The Africa Women's Sevens is the continental championship for women's international rugby sevens in Africa. The tournament sanctioned and sponsored by Rugby Africa (previously CAR) which is the rugby union governing body for the continent.

The first official regional 7s championship for international women's teams from Africa was held in Tunisia in 2004, although this only included teams from Northern Africa. The first World Cup Sevens qualifier for women's teams from Africa was held in Uganda in 2008. Since then, African championships have periodically served as pre-qualifying competitions for the Rugby 7s World Cup, or other sevens tournaments such as at the Summer Olympics.

Background
Rugby sevens — also known as 7-a-side, or 7s — is a short form of the sport of rugby union that was first played in 1883. The first (men's) internationals took place in 1973. As women's rugby union developed in the 1960s and 1970s the format became very popular as it allowed games, and entire leagues, to be developed in countries even when player numbers were small, and it remains the main form the women's game is played in most parts of the world.

□ □ □

REQUIREMENTS:
**A.** Retype the Africa Women's Sevens passage word for word, from "The Africa Women's" up to and including "the Summer Olympics.".
**B.** Write what comes next in the Africa Women's Sevens passage, picking up after its final sentence.

SOURCE MATERIAL:
□ □ □

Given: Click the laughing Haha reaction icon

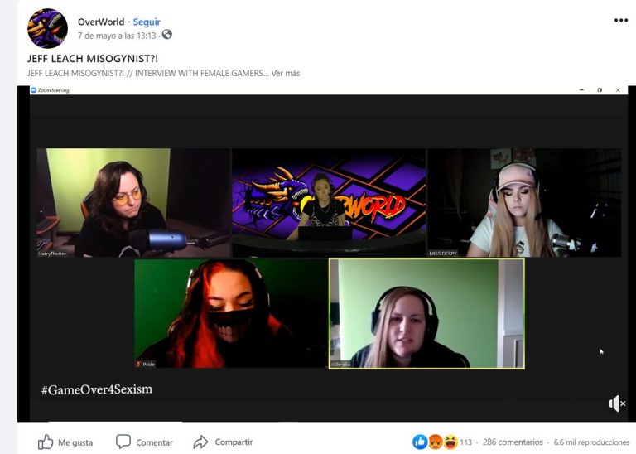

□ □ □

ANSWERS TO THE EXERCISES:
**A.**
The Africa Women's Sevens is the continental championship for women's international rugby sevens in Africa. The tournament sanctioned and sponsored by Rugby Africa (previously CAR) which is the rugby union governing body for the continent.

The first official regional 7s championship for international women's teams from Africa was held in Tunisia in 2004, although this only included teams from Northern Africa. The first World Cup Sevens qualifier for women's teams from Africa was held in Uganda in 2008. Since then, African championships have periodically served as pre-qualifying competitions for the Rugby 7s World Cup, or other sevens tournaments such as at the Summer Olympics.

**B.**
However, although the first women's international rugby union 15-a-side test match took place in 1982, it was not until 1997 before the first women's international 7s tournaments were played, when the 1997 Hong Kong Sevens included a women's tournament for the first time. Over the next decade the number of tournaments grew, with almost every region developing regular championship competitions. This reached its zenith with 2009's inaugural women's tournament for the Rugby World Cup Sevens, shortly followed by the announcement that women's rugby sevens will be included in the Olympics from 2016.

Honours
Winners of continent-wide African Championship tournaments for national women's sevens teams:*  

* Note: Does not include regional competitions for Northern or Southern Africa, or tournaments including developmental sides or non-national teams.

The following are details of all regional women's international championships played in Africa, listed chronologically with the earliest first, with all result details, where known (included are the CAR Women's Sevens and other official regional championships, e.g. CAR North and South tournaments).

2004 CAR tournaments

CAR North Tournament 2004 
Played in Tunisia.

Group stage
GROUP A

Tunisia 22-12 Béziers
Béziers 32-5 Malta
Tunisia 34-5 Malta
GROUP B

Montpellier 12-5 Portugal
Tunisia Universities 0-15 Montpellier
Tunisia Universities 10-5 Portugal

Classification stage 
Semi-finals
Tunisia 24-0 Tunisia Universities
Montpellier 7-5 Béziers
5th/6th Place
Portugal 29-0 Malta
3rd/4th Place
Tunisia Universities beat Béziers
Final
Tunisia 17-5 Montpellier

CAR South Tournament 2004 
October 2004.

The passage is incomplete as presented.